# What this task involves:
Could you transcribe the lines of the material below, word for word, starting at the line that contains "Describe the element at coordinates (32, 456)" and stopping after the line that contains "center [58, 608]."?

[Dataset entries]
········

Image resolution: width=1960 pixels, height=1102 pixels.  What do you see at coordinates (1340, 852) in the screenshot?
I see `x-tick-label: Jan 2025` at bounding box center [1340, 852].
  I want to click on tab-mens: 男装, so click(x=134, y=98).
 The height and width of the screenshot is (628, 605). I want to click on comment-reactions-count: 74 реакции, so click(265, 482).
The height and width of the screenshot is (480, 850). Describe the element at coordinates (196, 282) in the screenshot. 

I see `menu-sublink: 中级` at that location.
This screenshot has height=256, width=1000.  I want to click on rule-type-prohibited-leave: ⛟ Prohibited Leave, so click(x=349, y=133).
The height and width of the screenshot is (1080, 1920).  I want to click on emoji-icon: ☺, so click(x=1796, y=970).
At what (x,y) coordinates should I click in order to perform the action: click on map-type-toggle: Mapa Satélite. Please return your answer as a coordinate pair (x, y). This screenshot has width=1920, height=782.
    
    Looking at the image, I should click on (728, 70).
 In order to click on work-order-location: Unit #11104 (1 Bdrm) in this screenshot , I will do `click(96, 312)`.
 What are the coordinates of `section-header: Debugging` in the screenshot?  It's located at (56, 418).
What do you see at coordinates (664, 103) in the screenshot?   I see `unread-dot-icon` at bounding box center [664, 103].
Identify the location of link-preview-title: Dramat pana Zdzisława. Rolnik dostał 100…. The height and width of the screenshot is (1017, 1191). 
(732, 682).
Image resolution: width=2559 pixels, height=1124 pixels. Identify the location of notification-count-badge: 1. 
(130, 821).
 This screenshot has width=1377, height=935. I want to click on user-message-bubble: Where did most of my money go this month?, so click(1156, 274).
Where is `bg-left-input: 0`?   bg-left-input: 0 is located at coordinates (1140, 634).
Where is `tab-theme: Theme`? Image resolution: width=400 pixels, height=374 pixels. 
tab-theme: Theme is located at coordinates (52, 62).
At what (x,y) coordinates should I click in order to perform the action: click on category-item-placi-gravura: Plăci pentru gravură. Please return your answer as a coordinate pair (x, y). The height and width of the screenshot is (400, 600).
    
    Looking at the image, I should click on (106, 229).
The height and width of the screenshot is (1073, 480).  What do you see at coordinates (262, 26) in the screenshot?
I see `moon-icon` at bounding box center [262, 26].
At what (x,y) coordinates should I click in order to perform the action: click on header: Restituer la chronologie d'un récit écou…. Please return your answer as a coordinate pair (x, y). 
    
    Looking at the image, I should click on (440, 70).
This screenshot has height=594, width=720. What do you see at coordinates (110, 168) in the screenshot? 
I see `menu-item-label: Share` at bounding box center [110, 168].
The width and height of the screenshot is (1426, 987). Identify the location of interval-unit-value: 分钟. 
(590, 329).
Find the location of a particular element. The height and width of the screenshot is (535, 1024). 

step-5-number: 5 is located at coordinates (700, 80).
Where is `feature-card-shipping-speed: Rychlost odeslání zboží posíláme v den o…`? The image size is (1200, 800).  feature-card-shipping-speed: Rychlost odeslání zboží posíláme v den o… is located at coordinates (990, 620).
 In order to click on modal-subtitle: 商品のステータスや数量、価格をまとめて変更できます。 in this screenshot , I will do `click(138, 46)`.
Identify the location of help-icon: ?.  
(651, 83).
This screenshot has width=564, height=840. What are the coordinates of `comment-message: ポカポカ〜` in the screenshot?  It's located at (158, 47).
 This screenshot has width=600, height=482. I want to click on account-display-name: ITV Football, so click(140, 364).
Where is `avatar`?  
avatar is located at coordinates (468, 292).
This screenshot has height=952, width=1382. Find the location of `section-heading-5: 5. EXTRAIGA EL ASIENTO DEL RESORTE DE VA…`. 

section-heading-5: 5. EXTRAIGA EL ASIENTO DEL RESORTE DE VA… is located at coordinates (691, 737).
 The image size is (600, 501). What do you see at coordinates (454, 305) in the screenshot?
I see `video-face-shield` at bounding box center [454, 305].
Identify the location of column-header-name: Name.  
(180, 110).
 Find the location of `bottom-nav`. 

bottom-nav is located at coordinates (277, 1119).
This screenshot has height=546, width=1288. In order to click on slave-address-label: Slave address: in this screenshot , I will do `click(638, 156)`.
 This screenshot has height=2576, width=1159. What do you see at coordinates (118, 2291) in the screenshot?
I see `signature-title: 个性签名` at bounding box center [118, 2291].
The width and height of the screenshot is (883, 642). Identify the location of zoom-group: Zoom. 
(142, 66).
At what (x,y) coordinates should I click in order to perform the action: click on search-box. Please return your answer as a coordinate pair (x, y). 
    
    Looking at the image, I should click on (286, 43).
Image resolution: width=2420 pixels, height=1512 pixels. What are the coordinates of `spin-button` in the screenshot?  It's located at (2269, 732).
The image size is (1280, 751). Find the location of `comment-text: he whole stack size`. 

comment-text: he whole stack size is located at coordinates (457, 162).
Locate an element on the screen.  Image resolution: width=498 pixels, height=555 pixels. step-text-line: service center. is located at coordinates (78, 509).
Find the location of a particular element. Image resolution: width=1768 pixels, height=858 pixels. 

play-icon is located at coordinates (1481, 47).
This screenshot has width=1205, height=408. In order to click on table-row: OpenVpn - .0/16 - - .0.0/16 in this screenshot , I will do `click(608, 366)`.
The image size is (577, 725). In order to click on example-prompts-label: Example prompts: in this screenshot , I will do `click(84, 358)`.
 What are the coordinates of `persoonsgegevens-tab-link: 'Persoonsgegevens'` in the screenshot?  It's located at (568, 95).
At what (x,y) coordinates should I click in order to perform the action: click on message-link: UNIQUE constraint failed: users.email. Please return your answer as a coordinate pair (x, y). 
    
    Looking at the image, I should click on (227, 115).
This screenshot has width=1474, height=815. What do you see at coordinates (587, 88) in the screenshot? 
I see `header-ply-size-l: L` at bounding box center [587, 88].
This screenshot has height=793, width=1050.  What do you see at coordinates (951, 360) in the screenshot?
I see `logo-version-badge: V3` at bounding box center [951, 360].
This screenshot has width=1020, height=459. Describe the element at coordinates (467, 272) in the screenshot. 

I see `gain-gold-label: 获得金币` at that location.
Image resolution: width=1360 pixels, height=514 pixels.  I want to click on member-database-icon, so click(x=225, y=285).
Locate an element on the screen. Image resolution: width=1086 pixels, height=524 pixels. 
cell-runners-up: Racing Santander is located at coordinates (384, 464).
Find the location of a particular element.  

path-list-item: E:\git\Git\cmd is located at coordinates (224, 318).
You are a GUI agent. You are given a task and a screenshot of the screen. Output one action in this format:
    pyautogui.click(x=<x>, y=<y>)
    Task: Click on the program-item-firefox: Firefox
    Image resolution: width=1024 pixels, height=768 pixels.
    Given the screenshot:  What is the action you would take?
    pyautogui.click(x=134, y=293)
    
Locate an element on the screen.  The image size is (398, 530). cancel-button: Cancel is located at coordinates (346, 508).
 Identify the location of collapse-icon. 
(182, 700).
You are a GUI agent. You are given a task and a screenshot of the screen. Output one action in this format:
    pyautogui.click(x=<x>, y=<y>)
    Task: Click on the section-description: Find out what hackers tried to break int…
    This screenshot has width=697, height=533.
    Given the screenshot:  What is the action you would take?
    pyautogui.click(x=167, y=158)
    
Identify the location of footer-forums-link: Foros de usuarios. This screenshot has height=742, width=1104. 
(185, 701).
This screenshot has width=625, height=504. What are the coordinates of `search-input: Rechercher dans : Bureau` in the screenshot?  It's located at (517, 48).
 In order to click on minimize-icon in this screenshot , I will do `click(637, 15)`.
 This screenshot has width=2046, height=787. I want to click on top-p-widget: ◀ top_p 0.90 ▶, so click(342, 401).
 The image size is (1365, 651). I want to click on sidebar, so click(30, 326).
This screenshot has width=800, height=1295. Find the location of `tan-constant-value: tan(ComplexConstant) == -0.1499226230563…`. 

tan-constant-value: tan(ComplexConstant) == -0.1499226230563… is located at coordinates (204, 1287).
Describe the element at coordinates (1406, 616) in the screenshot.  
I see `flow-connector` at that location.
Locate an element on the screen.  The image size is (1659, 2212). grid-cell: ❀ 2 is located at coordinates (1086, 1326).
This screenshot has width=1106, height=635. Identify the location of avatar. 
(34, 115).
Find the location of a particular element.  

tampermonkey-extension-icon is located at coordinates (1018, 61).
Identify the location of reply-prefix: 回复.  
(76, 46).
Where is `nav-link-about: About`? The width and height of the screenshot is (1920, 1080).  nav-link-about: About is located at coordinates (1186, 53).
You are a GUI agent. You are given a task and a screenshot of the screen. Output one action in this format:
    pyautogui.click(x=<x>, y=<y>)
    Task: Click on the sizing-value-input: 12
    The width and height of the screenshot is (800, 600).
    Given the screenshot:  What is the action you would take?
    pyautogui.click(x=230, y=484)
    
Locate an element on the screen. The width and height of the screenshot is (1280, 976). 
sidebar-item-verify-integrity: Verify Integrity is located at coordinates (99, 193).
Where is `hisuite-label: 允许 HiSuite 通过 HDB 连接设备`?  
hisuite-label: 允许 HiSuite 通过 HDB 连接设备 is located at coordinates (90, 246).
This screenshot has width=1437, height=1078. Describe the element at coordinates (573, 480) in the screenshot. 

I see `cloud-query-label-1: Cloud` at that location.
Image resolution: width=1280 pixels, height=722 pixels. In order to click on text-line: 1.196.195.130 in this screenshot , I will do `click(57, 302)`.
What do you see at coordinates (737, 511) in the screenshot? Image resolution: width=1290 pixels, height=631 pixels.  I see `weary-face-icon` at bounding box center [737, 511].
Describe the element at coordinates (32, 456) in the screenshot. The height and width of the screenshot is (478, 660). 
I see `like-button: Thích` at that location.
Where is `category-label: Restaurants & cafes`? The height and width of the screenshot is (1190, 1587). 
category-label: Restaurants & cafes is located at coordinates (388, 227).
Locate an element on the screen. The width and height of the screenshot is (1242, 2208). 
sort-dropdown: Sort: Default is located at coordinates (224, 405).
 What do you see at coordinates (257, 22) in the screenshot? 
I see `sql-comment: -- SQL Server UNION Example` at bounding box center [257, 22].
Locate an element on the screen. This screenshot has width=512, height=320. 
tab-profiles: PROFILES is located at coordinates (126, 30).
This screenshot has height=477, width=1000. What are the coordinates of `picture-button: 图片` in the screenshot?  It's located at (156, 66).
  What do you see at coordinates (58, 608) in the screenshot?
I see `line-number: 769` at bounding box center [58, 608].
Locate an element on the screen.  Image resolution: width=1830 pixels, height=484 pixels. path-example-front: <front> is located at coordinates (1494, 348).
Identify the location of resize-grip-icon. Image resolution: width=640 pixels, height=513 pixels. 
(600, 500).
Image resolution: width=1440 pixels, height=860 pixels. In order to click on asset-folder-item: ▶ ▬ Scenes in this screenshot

········

# Response area:
Describe the element at coordinates (32, 456) in the screenshot. The height and width of the screenshot is (478, 660). 
I see `like-button: Thích` at that location.
Where is `category-label: Restaurants & cafes`? The height and width of the screenshot is (1190, 1587). 
category-label: Restaurants & cafes is located at coordinates (388, 227).
Locate an element on the screen. The width and height of the screenshot is (1242, 2208). 
sort-dropdown: Sort: Default is located at coordinates (224, 405).
 What do you see at coordinates (257, 22) in the screenshot? 
I see `sql-comment: -- SQL Server UNION Example` at bounding box center [257, 22].
Locate an element on the screen. This screenshot has width=512, height=320. 
tab-profiles: PROFILES is located at coordinates (126, 30).
This screenshot has height=477, width=1000. What are the coordinates of `picture-button: 图片` in the screenshot?  It's located at (156, 66).
  What do you see at coordinates (58, 608) in the screenshot?
I see `line-number: 769` at bounding box center [58, 608].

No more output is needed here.